ПИСЬМЕННОЕ ЗАДАНИЕ 1:
Перепишите слово в слово весь отрывок о рубке леса.

Дело клонилось к весне, что меня очень сильно беспокоило. Дороги стали протаивать. Рубить лес и подтаскивать было легче по насту, а по вязкой глине без лошади – невозможно. Василий в последнее наше свидание клятвенно заверил, что с понедельника они примутся за дело:

– Сказал – значит, все. Что нам пять – десять хлыстов, это запросто! Ты, хозяйка, неси деньги и водку!

Утро в первый день рубки было восхитительное.

На восьмой или девятый раз лес был повален. Мы с Василием обошли все лесины, чтобы я знала каждую, когда придет время их собирать и трелевать.

Потом мы сидели все трое за столом, ели картошку в мундире, закусывали салом и пили водку. Жена, пригубив, отошла к печке, старик притулился со стаканом у окна, а мы, трое «мужиков», пили и вспоминали «былые веселые дни». Я больше старалась делать вид, что пью, – мне предстояло еще идти домой в Тарусу. Скоро мои собутыльники достигли момента изъяснений на тему, кто кого уважает, и я попрощалась.

ИСХОДНЫЕ ДАННЫЕ:
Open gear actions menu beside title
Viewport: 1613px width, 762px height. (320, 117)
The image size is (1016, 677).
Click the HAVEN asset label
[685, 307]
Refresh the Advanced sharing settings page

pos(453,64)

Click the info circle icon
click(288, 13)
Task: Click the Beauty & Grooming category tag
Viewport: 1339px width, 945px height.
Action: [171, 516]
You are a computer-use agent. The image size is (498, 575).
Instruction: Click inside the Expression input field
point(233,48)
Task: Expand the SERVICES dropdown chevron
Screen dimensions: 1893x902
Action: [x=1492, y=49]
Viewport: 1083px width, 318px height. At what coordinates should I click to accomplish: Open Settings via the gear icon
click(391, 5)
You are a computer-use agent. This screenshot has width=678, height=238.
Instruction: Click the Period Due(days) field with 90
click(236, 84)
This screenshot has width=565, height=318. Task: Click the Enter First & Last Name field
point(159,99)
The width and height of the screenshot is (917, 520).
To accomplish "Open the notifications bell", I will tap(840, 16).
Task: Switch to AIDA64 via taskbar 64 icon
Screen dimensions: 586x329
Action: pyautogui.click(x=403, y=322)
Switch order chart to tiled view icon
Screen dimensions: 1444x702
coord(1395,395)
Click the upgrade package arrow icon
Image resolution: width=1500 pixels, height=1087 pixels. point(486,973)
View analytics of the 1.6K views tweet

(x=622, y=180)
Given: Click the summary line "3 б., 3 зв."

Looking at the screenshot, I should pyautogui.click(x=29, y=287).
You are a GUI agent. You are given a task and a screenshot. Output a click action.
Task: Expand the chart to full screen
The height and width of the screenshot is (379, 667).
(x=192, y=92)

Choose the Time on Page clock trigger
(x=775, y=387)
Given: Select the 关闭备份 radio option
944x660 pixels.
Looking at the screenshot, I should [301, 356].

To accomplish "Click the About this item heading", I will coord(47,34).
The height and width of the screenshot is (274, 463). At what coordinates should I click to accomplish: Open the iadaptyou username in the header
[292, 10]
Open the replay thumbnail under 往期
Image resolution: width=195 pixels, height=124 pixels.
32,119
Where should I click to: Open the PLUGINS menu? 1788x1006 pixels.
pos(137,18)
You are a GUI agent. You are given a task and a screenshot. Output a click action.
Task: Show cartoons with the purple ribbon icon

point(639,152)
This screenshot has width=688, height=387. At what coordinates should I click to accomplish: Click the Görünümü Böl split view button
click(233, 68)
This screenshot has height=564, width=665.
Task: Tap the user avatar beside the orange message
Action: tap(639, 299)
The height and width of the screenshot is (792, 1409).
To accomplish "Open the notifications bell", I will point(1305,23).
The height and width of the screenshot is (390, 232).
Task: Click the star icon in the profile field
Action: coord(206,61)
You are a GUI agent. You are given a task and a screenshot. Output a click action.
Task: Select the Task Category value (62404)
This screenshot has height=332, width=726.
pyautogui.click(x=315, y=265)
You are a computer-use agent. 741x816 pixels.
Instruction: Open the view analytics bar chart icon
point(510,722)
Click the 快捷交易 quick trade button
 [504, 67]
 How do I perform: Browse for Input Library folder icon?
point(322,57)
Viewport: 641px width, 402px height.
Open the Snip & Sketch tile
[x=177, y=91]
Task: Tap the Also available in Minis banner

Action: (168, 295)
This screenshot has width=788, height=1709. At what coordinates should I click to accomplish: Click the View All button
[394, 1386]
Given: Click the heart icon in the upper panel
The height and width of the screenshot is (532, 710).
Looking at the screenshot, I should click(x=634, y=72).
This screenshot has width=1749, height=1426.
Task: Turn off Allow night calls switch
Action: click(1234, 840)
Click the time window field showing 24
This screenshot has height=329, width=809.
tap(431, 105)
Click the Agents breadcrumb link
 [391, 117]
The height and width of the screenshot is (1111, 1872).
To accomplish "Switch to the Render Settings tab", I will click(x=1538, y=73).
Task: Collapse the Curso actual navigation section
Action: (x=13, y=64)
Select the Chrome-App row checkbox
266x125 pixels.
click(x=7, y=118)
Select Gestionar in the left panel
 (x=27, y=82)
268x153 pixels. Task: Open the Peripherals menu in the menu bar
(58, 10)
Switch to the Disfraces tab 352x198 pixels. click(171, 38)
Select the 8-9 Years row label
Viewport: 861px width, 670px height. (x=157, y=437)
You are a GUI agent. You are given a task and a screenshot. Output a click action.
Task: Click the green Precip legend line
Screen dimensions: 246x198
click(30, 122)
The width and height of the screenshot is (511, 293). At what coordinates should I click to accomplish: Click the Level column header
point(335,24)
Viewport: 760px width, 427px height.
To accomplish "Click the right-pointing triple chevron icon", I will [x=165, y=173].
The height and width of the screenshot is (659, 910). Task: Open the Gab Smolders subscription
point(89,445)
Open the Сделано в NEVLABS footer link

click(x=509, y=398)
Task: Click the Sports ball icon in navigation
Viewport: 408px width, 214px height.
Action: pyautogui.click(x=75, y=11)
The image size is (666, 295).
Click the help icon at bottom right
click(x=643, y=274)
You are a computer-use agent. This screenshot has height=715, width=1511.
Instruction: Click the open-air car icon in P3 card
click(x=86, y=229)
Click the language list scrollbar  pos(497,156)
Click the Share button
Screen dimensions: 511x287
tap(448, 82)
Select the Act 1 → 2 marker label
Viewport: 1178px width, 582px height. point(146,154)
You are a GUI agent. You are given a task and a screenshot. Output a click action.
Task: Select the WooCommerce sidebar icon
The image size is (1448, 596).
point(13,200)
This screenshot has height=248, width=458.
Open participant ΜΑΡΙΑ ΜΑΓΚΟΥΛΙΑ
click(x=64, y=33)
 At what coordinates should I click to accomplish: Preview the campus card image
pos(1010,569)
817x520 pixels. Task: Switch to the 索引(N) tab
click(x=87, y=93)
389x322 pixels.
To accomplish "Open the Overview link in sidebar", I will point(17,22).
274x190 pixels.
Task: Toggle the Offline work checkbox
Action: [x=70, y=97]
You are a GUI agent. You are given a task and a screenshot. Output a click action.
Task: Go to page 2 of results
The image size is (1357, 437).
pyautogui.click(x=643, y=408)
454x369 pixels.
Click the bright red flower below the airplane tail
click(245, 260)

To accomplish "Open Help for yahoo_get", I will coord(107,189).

ПИСЬМЕННОЕ ЗАДАНИЕ 2:
Представьте строки записей от строки с «Select the 8-9 Years row label» до строки с «click(x=86, y=229)» включительно в виде JSON-списка строк, где каждой строке соответствует одна строка списка, а пустые строки опущены.

ПИСЬМЕННЫЙ ОТВЕТ 1:
Дело клонилось к весне, что меня очень сильно беспокоило. Дороги стали протаивать. Рубить лес и подтаскивать было легче по насту, а по вязкой глине без лошади – невозможно. Василий в последнее наше свидание клятвенно заверил, что с понедельника они примутся за дело:

– Сказал – значит, все. Что нам пять – десять хлыстов, это запросто! Ты, хозяйка, неси деньги и водку!

Утро в первый день рубки было восхитительное.

На восьмой или девятый раз лес был повален. Мы с Василием обошли все лесины, чтобы я знала каждую, когда придет время их собирать и трелевать.

Потом мы сидели все трое за столом, ели картошку в мундире, закусывали салом и пили водку. Жена, пригубив, отошла к печке, старик притулился со стаканом у окна, а мы, трое «мужиков», пили и вспоминали «былые веселые дни». Я больше старалась делать вид, что пью, – мне предстояло еще идти домой в Тарусу. Скоро мои собутыльники достигли момента изъяснений на тему, кто кого уважает, и я попрощалась.

ПИСЬМЕННЫЙ ОТВЕТ 2:
[
  "Select the 8-9 Years row label",
  "Viewport: 861px width, 670px height. (x=157, y=437)",
  "You are a GUI agent. You are given a task and a screenshot. Output a click action.",
  "Task: Click the green Precip legend line",
  "Screen dimensions: 246x198",
  "click(30, 122)",
  "The width and height of the screenshot is (511, 293). At what coordinates should I click to accomplish: Click the Level column header",
  "point(335,24)",
  "Viewport: 760px width, 427px height.",
  "To accomplish \"Click the right-pointing triple chevron icon\", I will [x=165, y=173].",
  "The height and width of the screenshot is (659, 910). Task: Open the Gab Smolders subscription",
  "point(89,445)",
  "Open the Сделано в NEVLABS footer link",
  "click(x=509, y=398)",
  "Task: Click the Sports ball icon in navigation",
  "Viewport: 408px width, 214px height.",
  "Action: pyautogui.click(x=75, y=11)",
  "The image size is (666, 295).",
  "Click the help icon at bottom right",
  "click(x=643, y=274)",
  "You are a computer-use agent. This screenshot has height=715, width=1511.",
  "Instruction: Click the open-air car icon in P3 card",
  "click(x=86, y=229)"
]